GoogleCloudPlatform/dataflow-speech-redaction

Repository files navigation

Speech Redaction Framework

This repository contains the Speech Redaction Framework, a collection of components and code from Google Cloud that you can use to redact sensitive information from audio files.

It can and:

  • Process uploaded audio files to Cloud Storage.
  • Write the findings to Google Cloud Storage.
  • Redact sensitive information from the audio file with Google Cloud Data Loss Prevention API.

Speech Redaction Framework Architecture

Speech Redaction Framework Components

Speech Redaction Framework Limitations:

  • The framework can only process .wav or .flac files. This is a limitation within the Framework code not Cloud Speech-to-Text API.

The process follows:

  1. An audio file is uploaded to Cloud Storage.
  2. The Cloud Function is triggered on object.create.
  3. The Audio Process Cloud Function sends a long running job request to Cloud Speech-to-Text.
  4. Speech-to-Text processes audio file.
  5. The Cloud Function then sends the job ID from Cloud Speech-to-Text with additional metadata to Cloud Pub/Sub.
  6. The Cloud Dataflow job identifies sensitive information and writes the findings to a JSON file on Cloud Storage.
  7. A second Cloud Function is triggered on object.create that reads the findings JSON file, redacts sensitive information from the audio file and writes the redacted audio file to Cloud Storage.

Roles needed

Grant the necessary IAM roles either through the Google Cloud Console or by using the gcloud commands provided below.

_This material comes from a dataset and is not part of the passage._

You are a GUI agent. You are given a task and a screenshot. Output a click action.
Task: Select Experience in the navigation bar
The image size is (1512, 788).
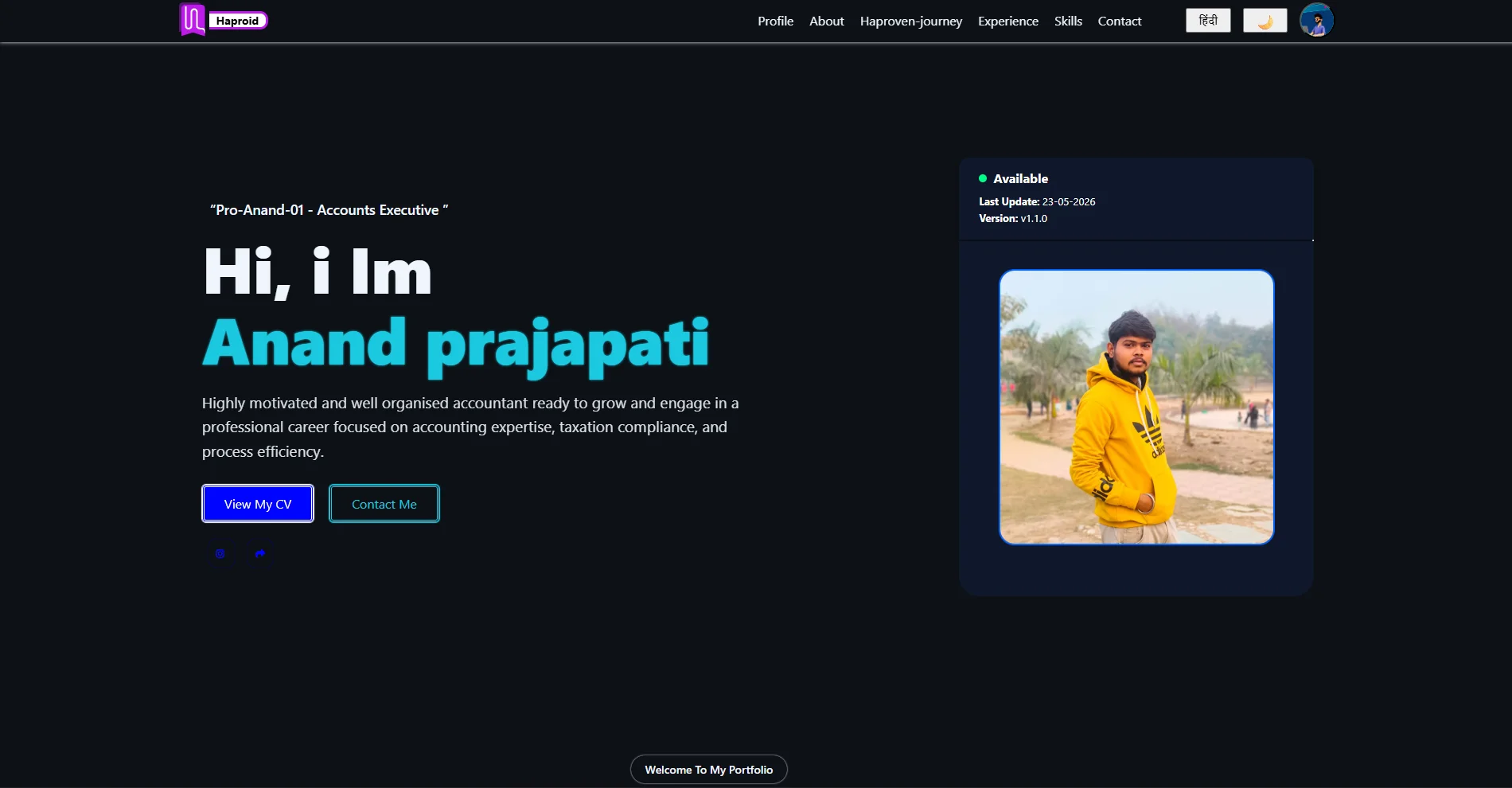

1. Add the following roles to Compute Engine default service account (PROJECT_NUMBER-compute@developer.gserviceaccount.com):

  • Eventarc Event Receiver role
  • Cloud Speech-to-Text Service Agent
  • DLP User
  • DLP Administrator
  • Pub/Sub Admin
  • Pub/Sub Subscriber
  • Pub/Sub Viewer
  • Dataflow Worker
  • Cloud Run Invoker

gcloud commands:

export PROJECT_ID="<PROJECT_ID>" 

export GCE_SERVICE_ACCOUNT="$(gcloud projects describe ${PROJECT_ID} --format='value(projectNumber)')-compute@developer.gserviceaccount.com"

gcloud projects add-iam-policy-binding ${PROJECT_ID} \ --member="serviceAccount:${GCE_SERVICE_ACCOUNT}" \ --role="roles/eventarc.eventReceiver" 

gcloud projects add-iam-policy-binding ${PROJECT_ID} \ --member="serviceAccount:${GCE_SERVICE_ACCOUNT}" \ --role="roles/speech.serviceAgent" 

gcloud projects add-iam-policy-binding ${PROJECT_ID} \ --member="serviceAccount:${GCE_SERVICE_ACCOUNT}" \ --role="roles/dlp.user" 

gcloud projects add-iam-policy-binding ${PROJECT_ID} \ --member="serviceAccount:${GCE_SERVICE_ACCOUNT}" \ --role="roles/dlp.admin" 

gcloud projects add-iam-policy-binding ${PROJECT_ID} \ --member="serviceAccount:${GCE_SERVICE_ACCOUNT}" \ --role="roles/pubsub.admin" 

gcloud projects add-iam-policy-binding ${PROJECT_ID} \ --member="serviceAccount:${GCE_SERVICE_ACCOUNT}" \ --role="roles/pubsub.subscriber" 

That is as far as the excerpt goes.